**WHAT IS REQUIRED**. Copy each line below without leaving any out.

**DATASET RECORDS**.
§ §
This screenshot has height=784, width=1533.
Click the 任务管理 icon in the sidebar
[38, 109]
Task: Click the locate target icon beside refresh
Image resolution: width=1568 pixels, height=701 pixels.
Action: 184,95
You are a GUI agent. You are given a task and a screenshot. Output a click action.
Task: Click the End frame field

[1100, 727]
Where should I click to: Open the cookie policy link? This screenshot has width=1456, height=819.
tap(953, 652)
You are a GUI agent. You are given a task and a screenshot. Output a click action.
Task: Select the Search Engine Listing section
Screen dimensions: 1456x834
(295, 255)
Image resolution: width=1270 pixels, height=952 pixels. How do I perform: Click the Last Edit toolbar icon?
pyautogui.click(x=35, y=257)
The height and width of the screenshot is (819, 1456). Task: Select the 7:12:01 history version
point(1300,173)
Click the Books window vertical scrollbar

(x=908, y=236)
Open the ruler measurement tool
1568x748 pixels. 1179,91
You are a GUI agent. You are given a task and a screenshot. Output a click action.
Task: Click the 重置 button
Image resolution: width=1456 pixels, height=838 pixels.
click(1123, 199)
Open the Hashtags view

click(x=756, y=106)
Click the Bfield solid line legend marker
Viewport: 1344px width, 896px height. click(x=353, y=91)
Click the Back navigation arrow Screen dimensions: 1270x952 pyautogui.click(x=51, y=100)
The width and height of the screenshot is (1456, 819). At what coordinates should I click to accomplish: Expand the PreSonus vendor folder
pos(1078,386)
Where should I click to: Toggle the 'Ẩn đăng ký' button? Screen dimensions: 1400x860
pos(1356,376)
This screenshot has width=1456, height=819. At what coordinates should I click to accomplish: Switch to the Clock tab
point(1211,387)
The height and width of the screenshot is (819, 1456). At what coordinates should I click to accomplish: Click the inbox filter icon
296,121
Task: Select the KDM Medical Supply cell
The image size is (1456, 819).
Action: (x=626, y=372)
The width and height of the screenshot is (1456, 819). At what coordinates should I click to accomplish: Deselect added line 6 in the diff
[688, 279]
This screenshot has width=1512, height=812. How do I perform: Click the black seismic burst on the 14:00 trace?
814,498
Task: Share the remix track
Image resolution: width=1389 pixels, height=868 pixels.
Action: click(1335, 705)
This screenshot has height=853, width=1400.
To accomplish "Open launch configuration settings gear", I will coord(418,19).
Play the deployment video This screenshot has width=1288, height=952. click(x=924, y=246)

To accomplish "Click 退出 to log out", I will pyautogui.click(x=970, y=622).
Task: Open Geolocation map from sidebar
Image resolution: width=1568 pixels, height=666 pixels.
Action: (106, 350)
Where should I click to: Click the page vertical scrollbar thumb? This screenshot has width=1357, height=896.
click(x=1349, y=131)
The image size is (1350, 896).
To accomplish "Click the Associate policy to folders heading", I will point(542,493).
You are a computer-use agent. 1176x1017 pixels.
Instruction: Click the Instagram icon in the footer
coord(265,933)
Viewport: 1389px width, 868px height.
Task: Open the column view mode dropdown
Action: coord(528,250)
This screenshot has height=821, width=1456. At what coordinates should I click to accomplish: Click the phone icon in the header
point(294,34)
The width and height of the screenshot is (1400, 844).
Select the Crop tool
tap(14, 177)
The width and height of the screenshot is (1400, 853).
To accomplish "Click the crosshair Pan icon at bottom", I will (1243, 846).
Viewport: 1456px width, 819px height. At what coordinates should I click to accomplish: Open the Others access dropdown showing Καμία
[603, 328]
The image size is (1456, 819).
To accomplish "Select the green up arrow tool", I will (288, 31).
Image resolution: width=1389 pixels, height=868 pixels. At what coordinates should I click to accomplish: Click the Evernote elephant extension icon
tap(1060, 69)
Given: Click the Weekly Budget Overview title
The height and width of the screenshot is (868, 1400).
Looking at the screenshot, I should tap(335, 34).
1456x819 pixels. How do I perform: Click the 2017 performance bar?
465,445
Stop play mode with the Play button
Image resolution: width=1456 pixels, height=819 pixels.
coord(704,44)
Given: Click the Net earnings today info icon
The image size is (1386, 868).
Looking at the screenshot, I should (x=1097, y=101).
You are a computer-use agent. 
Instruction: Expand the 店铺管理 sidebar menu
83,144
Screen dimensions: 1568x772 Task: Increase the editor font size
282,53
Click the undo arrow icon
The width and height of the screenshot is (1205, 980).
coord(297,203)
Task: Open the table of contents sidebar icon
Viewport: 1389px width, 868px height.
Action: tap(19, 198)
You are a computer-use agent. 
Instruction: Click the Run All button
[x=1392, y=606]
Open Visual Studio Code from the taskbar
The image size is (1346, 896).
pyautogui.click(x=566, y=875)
§ §
**RESPONSE**.
This screenshot has height=784, width=1533.
Click the 任务管理 icon in the sidebar
[38, 109]
Task: Click the locate target icon beside refresh
Image resolution: width=1568 pixels, height=701 pixels.
Action: 184,95
You are a GUI agent. You are given a task and a screenshot. Output a click action.
Task: Click the End frame field

[1100, 727]
Where should I click to: Open the cookie policy link? This screenshot has width=1456, height=819.
tap(953, 652)
You are a GUI agent. You are given a task and a screenshot. Output a click action.
Task: Select the Search Engine Listing section
Screen dimensions: 1456x834
(295, 255)
Image resolution: width=1270 pixels, height=952 pixels. How do I perform: Click the Last Edit toolbar icon?
pyautogui.click(x=35, y=257)
The height and width of the screenshot is (819, 1456). Task: Select the 7:12:01 history version
point(1300,173)
Click the Books window vertical scrollbar

(x=908, y=236)
Open the ruler measurement tool
1568x748 pixels. 1179,91
You are a GUI agent. You are given a task and a screenshot. Output a click action.
Task: Click the 重置 button
Image resolution: width=1456 pixels, height=838 pixels.
click(1123, 199)
Open the Hashtags view

click(x=756, y=106)
Click the Bfield solid line legend marker
Viewport: 1344px width, 896px height. click(x=353, y=91)
Click the Back navigation arrow Screen dimensions: 1270x952 pyautogui.click(x=51, y=100)
The width and height of the screenshot is (1456, 819). At what coordinates should I click to accomplish: Expand the PreSonus vendor folder
pos(1078,386)
Where should I click to: Toggle the 'Ẩn đăng ký' button? Screen dimensions: 1400x860
pos(1356,376)
This screenshot has width=1456, height=819. At what coordinates should I click to accomplish: Switch to the Clock tab
point(1211,387)
The height and width of the screenshot is (819, 1456). At what coordinates should I click to accomplish: Click the inbox filter icon
296,121
Task: Select the KDM Medical Supply cell
The image size is (1456, 819).
Action: (x=626, y=372)
The width and height of the screenshot is (1456, 819). At what coordinates should I click to accomplish: Deselect added line 6 in the diff
[688, 279]
This screenshot has width=1512, height=812. How do I perform: Click the black seismic burst on the 14:00 trace?
814,498
Task: Share the remix track
Image resolution: width=1389 pixels, height=868 pixels.
Action: click(1335, 705)
This screenshot has height=853, width=1400.
To accomplish "Open launch configuration settings gear", I will coord(418,19).
Play the deployment video This screenshot has width=1288, height=952. click(x=924, y=246)

To accomplish "Click 退出 to log out", I will pyautogui.click(x=970, y=622).
Task: Open Geolocation map from sidebar
Image resolution: width=1568 pixels, height=666 pixels.
Action: (106, 350)
Where should I click to: Click the page vertical scrollbar thumb? This screenshot has width=1357, height=896.
click(x=1349, y=131)
The image size is (1350, 896).
To accomplish "Click the Associate policy to folders heading", I will point(542,493).
You are a computer-use agent. 1176x1017 pixels.
Instruction: Click the Instagram icon in the footer
coord(265,933)
Viewport: 1389px width, 868px height.
Task: Open the column view mode dropdown
Action: coord(528,250)
This screenshot has height=821, width=1456. At what coordinates should I click to accomplish: Click the phone icon in the header
point(294,34)
The width and height of the screenshot is (1400, 844).
Select the Crop tool
tap(14, 177)
The width and height of the screenshot is (1400, 853).
To accomplish "Click the crosshair Pan icon at bottom", I will (1243, 846).
Viewport: 1456px width, 819px height. At what coordinates should I click to accomplish: Open the Others access dropdown showing Καμία
[603, 328]
The image size is (1456, 819).
To accomplish "Select the green up arrow tool", I will (288, 31).
Image resolution: width=1389 pixels, height=868 pixels. At what coordinates should I click to accomplish: Click the Evernote elephant extension icon
tap(1060, 69)
Given: Click the Weekly Budget Overview title
The height and width of the screenshot is (868, 1400).
Looking at the screenshot, I should tap(335, 34).
1456x819 pixels. How do I perform: Click the 2017 performance bar?
465,445
Stop play mode with the Play button
Image resolution: width=1456 pixels, height=819 pixels.
coord(704,44)
Given: Click the Net earnings today info icon
The image size is (1386, 868).
Looking at the screenshot, I should (x=1097, y=101).
You are a computer-use agent. 
Instruction: Expand the 店铺管理 sidebar menu
83,144
Screen dimensions: 1568x772 Task: Increase the editor font size
282,53
Click the undo arrow icon
The width and height of the screenshot is (1205, 980).
coord(297,203)
Task: Open the table of contents sidebar icon
Viewport: 1389px width, 868px height.
Action: tap(19, 198)
You are a computer-use agent. 
Instruction: Click the Run All button
[x=1392, y=606]
Open Visual Studio Code from the taskbar
The image size is (1346, 896).
pyautogui.click(x=566, y=875)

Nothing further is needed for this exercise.